● **WORK TO BE COMPLETED**
Copy out the lines in the records below, from the line containing "Given: Click the Database name label" through the end of the records, keeping them unchanged and leaving out the pictures.

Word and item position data
** START **

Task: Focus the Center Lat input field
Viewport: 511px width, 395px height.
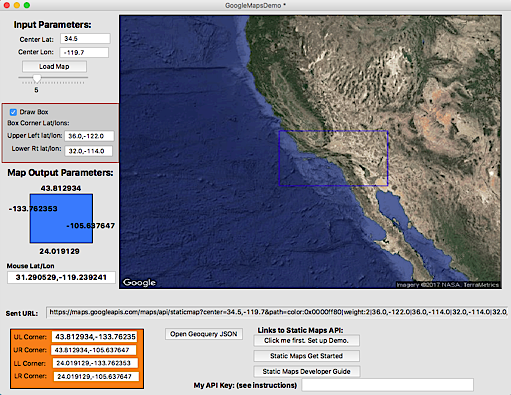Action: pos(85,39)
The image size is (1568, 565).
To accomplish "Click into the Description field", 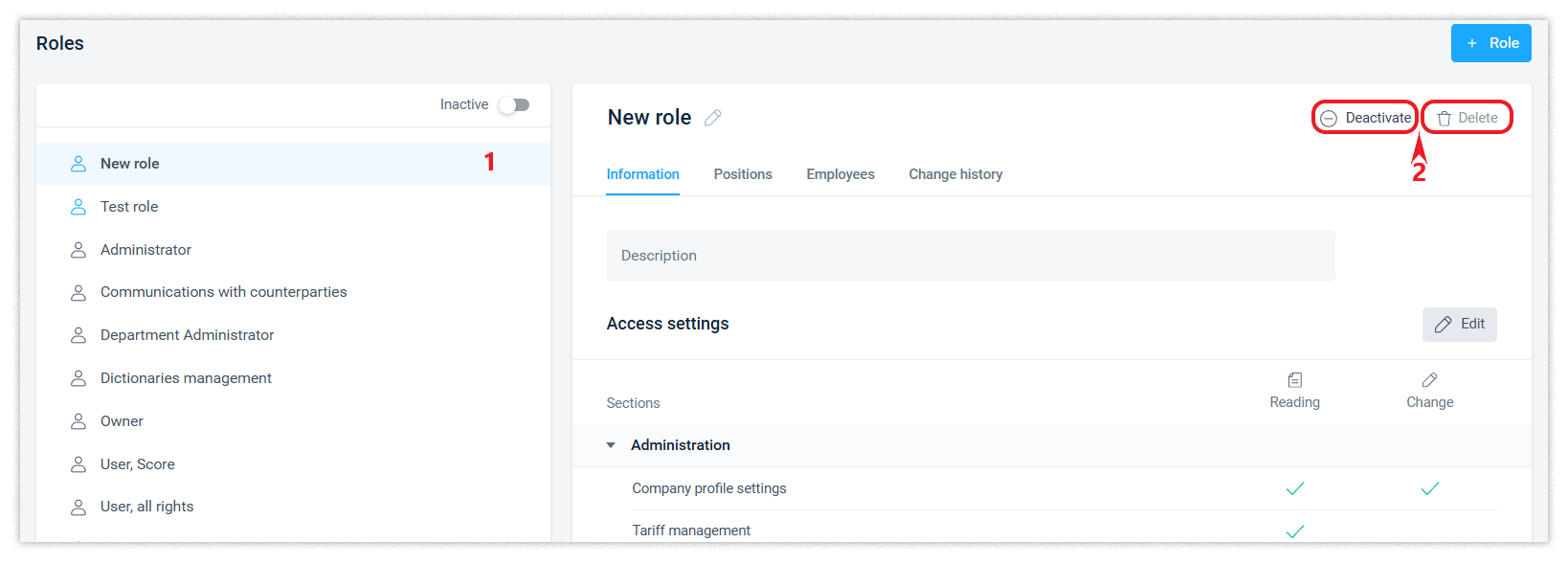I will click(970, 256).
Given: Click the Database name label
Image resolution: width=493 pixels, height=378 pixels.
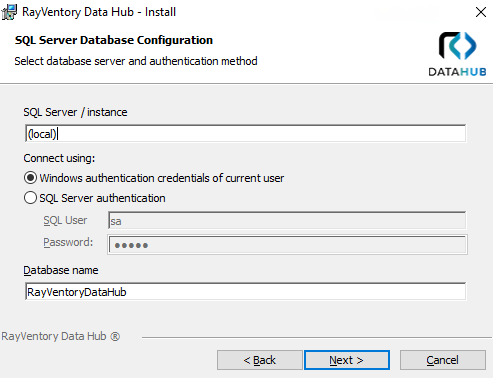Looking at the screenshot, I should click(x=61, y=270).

** END **

● **ANSWER FOR THIS EXERCISE**
Given: Click the Database name label
Image resolution: width=493 pixels, height=378 pixels.
Looking at the screenshot, I should click(x=61, y=270).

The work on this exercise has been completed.